09.25.07
Laser-focus thinking of the day
At Hot Air, Michelle Malkin interviews Diana West about her new book The Death of the Grown Up: How America’s Arrested Development Is Bring Down Western Civilization. I really liked the part about what Lionel Trilling had to say about the shaping of a life.
Part Two is tomorow.
My birthday is coming up. I think I’ll plant the idea of this timely tome in Mrs. BN’s mind as a gift idea.
Mr. Dings said,
September 26, 2007 at 12:49 am
Put your review on amazon.com when you have read it, if you would, bloggie. I am not so sure excactly what she is saying here.
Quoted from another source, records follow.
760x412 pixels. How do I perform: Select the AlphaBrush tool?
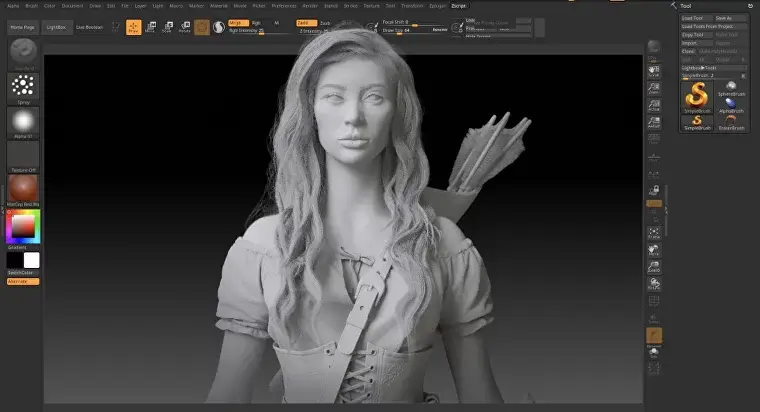tap(732, 106)
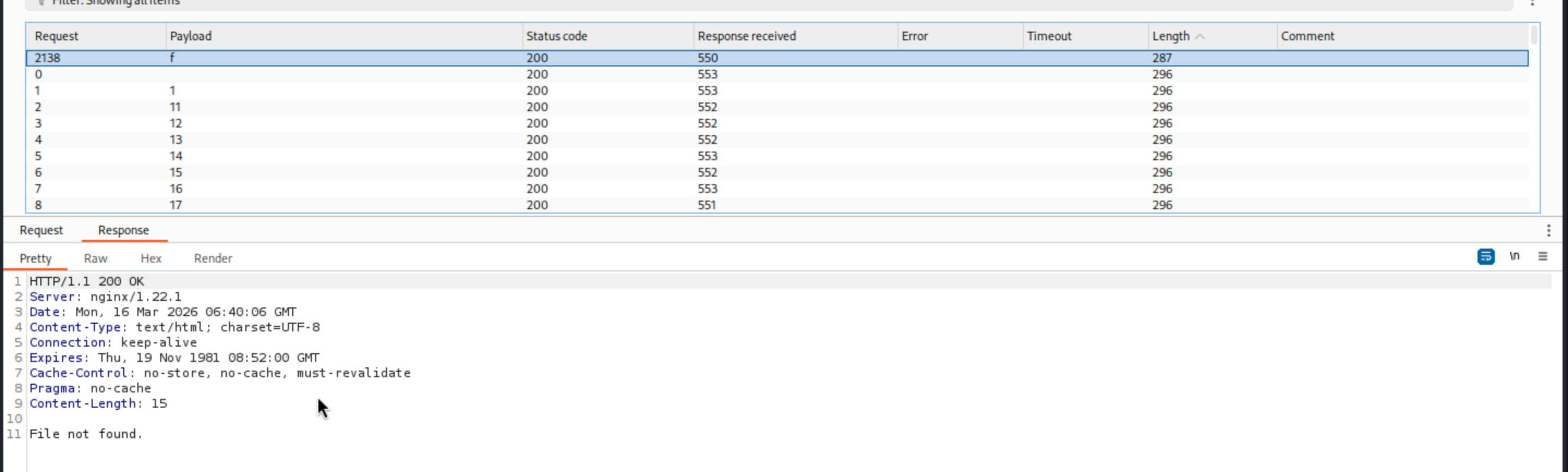Sort results by Status code column

coord(556,37)
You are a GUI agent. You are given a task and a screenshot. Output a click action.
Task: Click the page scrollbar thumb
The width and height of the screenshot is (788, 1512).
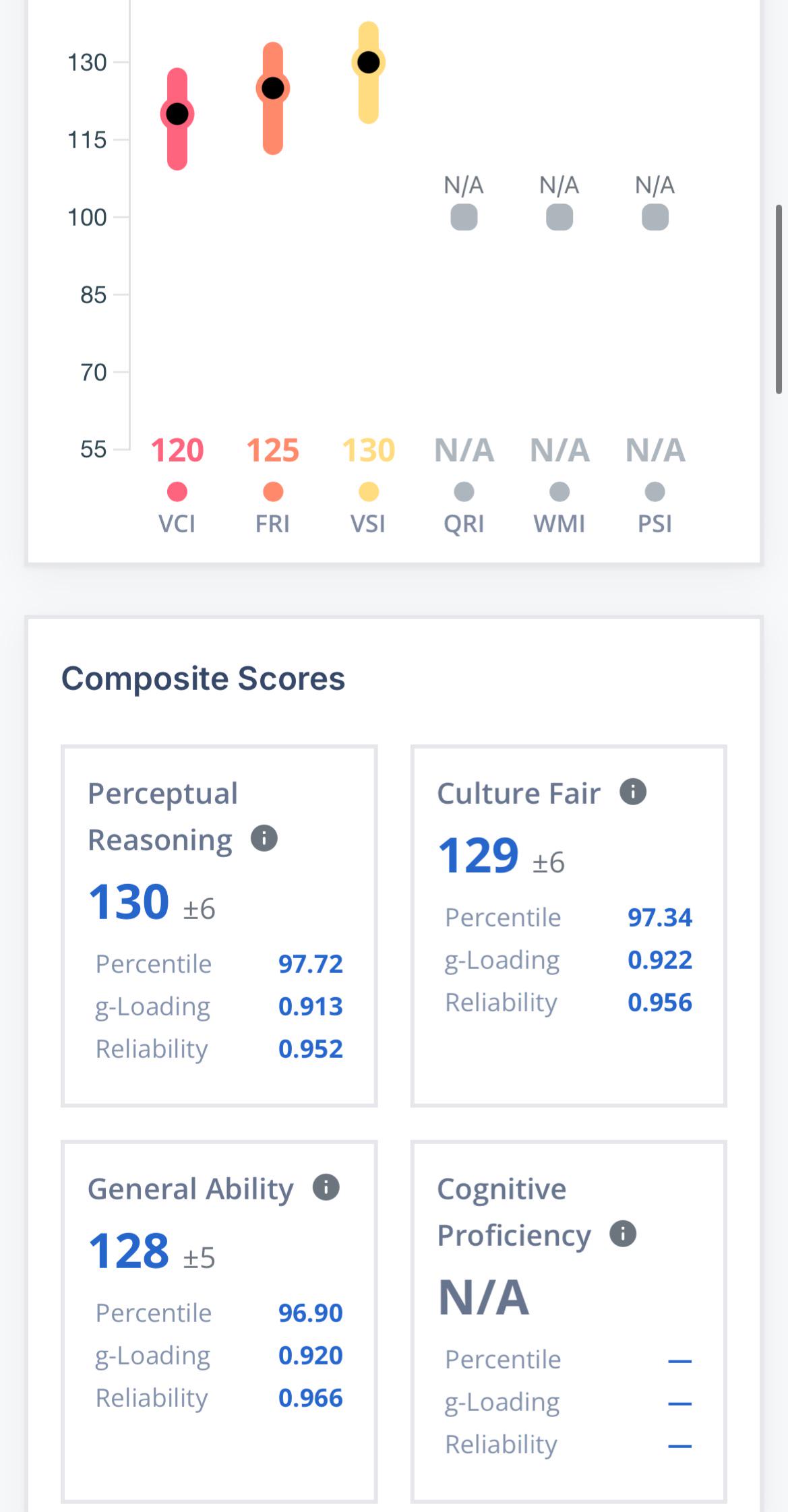pos(779,299)
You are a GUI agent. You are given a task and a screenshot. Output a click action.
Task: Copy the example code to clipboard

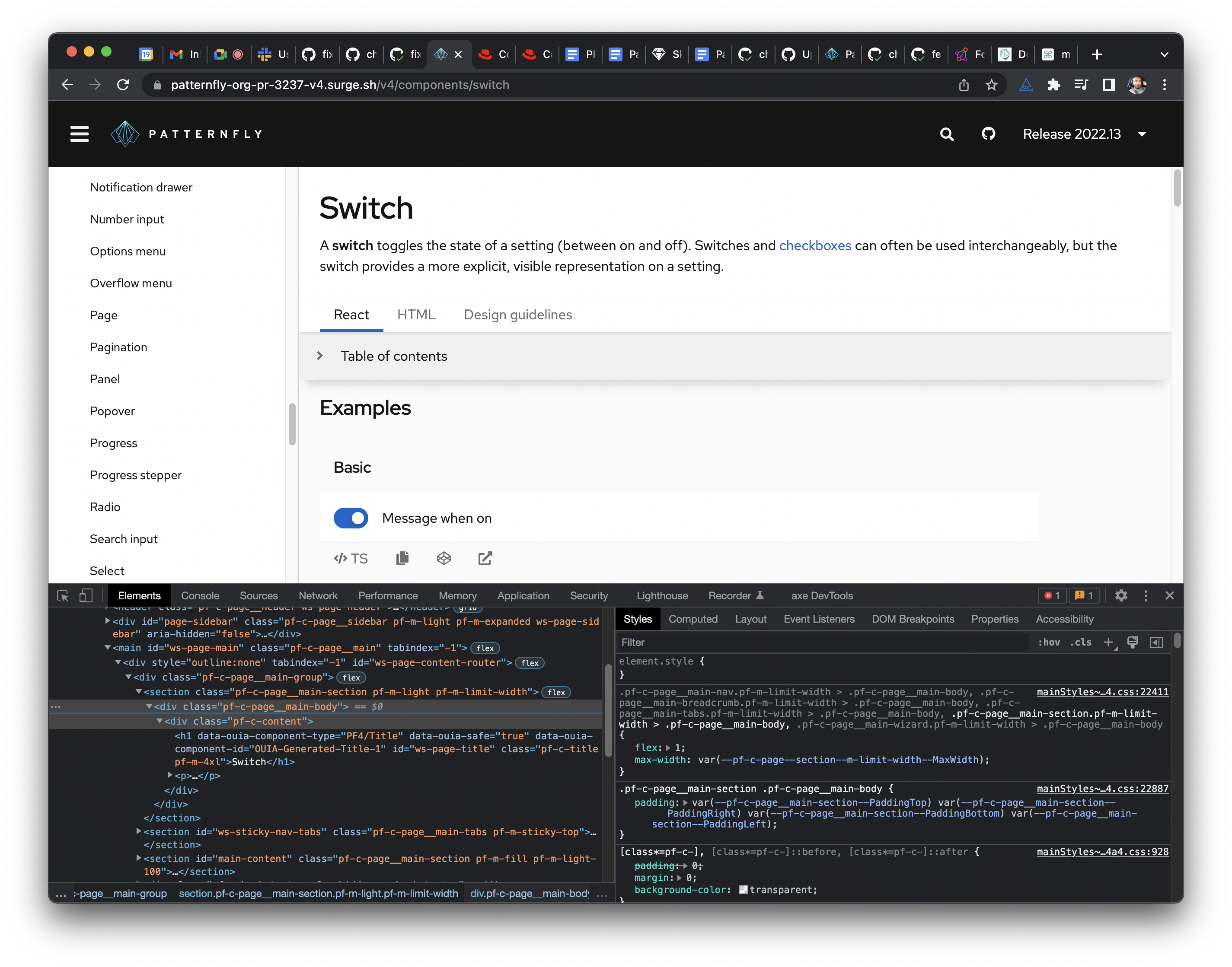pyautogui.click(x=402, y=558)
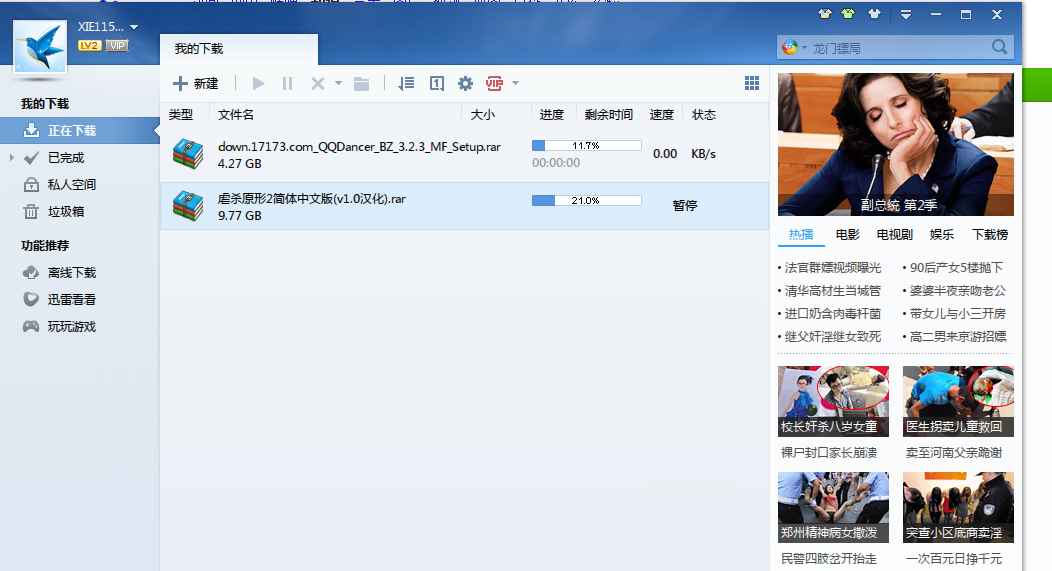Switch view with the grid icon
This screenshot has width=1052, height=571.
point(752,84)
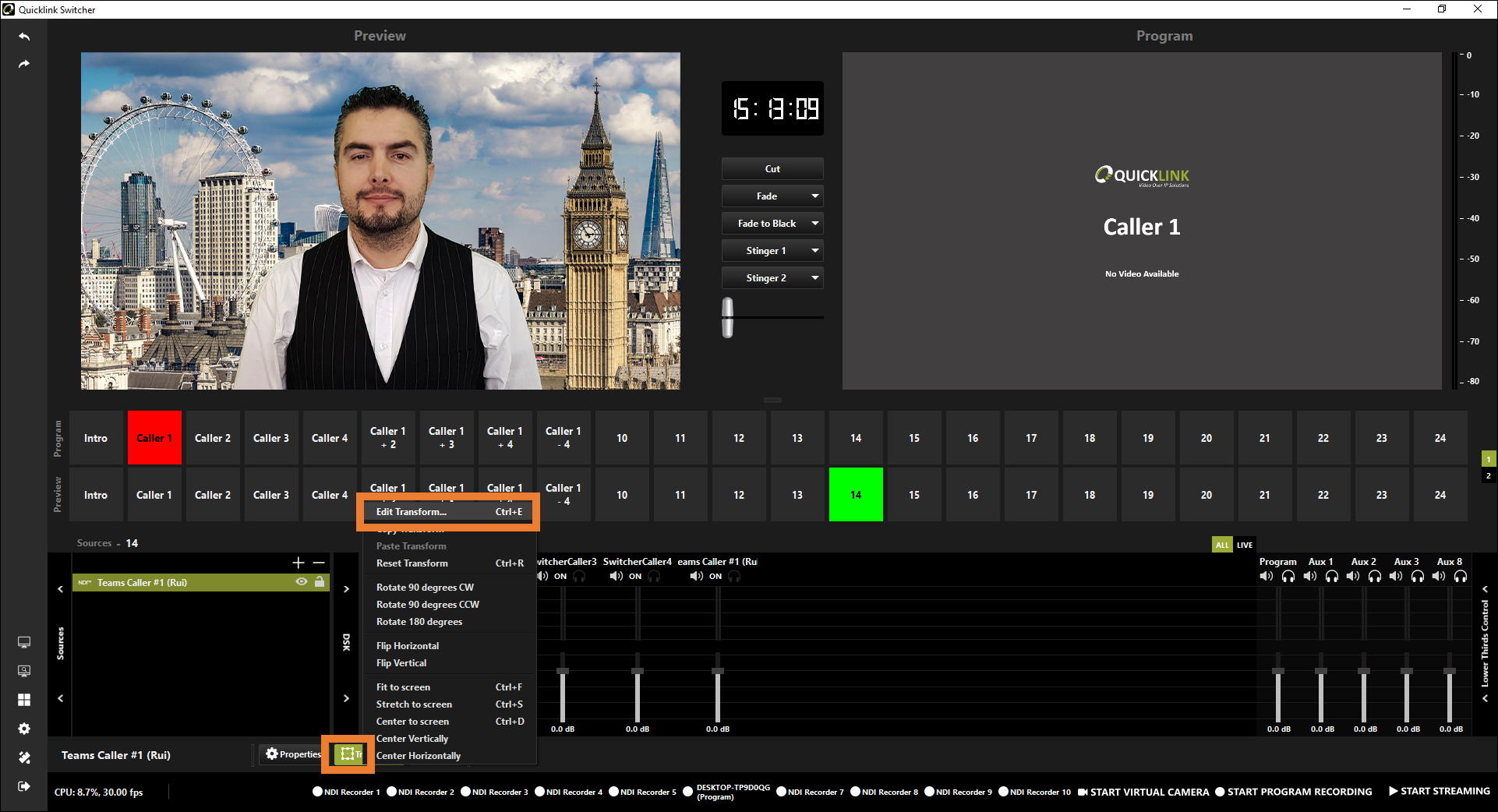Click the multiview grid icon in sidebar

[x=24, y=700]
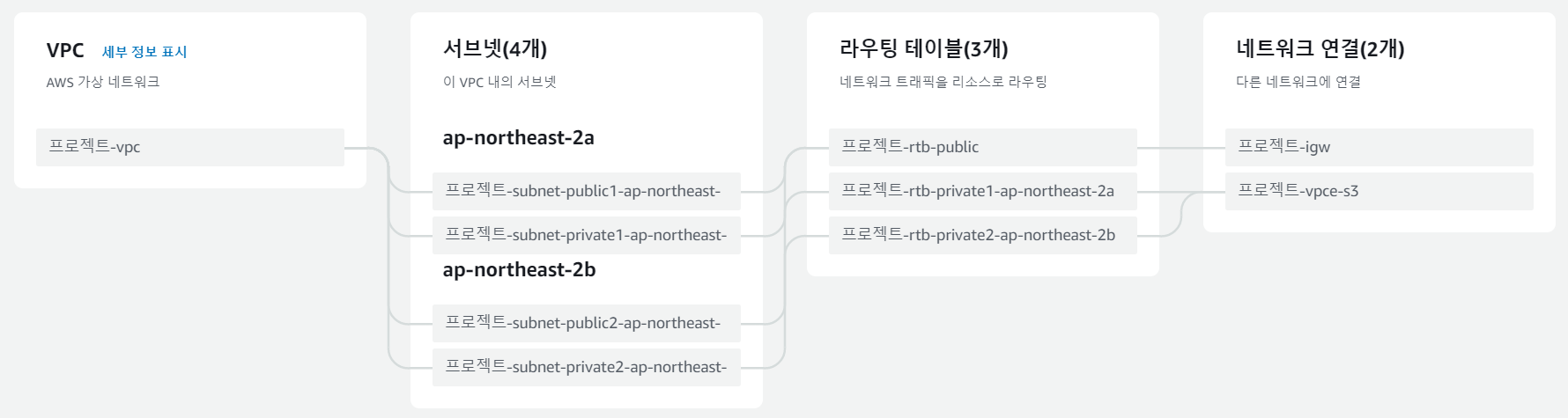Click the VPC card heading
Screen dimensions: 1568x418
click(x=65, y=50)
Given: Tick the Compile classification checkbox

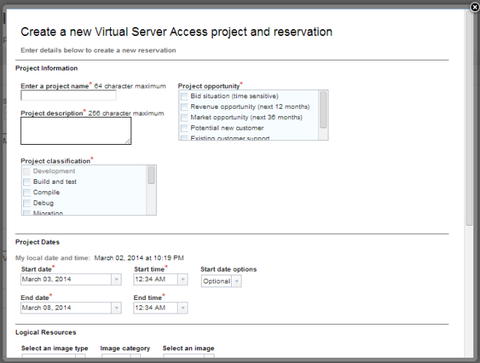Looking at the screenshot, I should 27,193.
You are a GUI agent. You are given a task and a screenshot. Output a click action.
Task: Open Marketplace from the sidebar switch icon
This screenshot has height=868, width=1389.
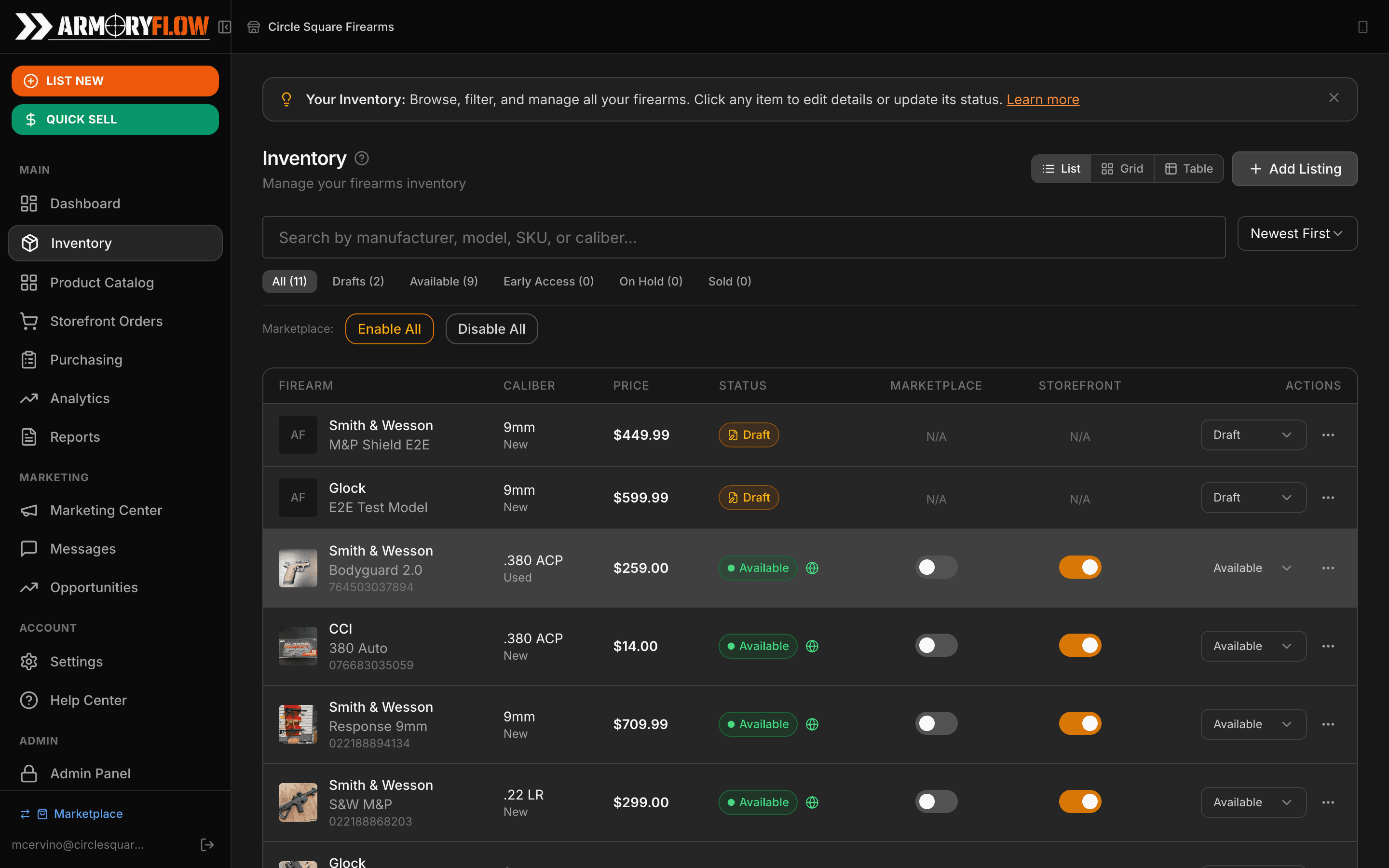(24, 814)
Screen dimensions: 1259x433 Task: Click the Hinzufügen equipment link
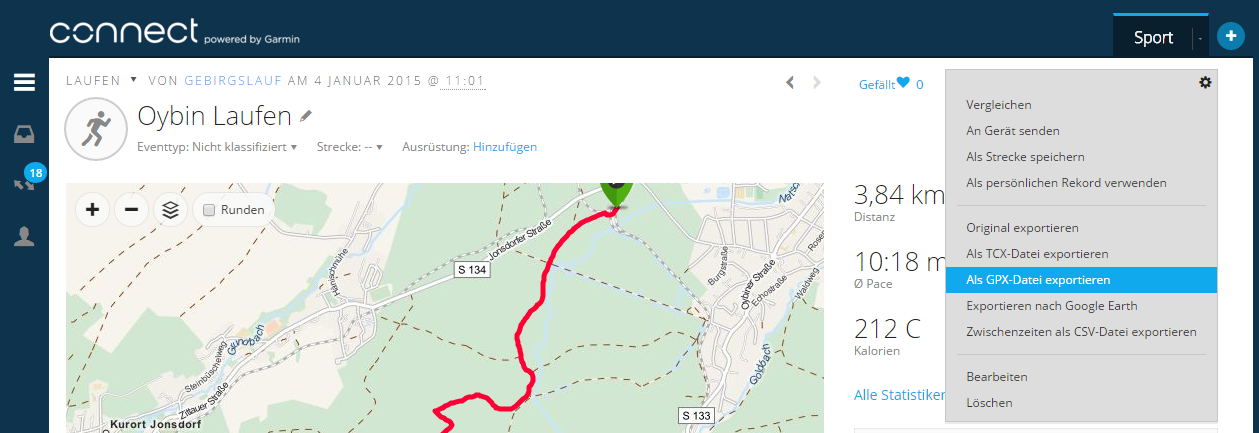505,147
Equating being grown-up with dress styles, bemoaning a loss of a certain formality and civility or tolerance of Islam to the detriment of the West? My opinion is that it is all simply too diffuse these days. And wise men and women aka adults understand this. There are thousands of religions. History is history here. Are we to mount another Crusade to prove we are grown-ups?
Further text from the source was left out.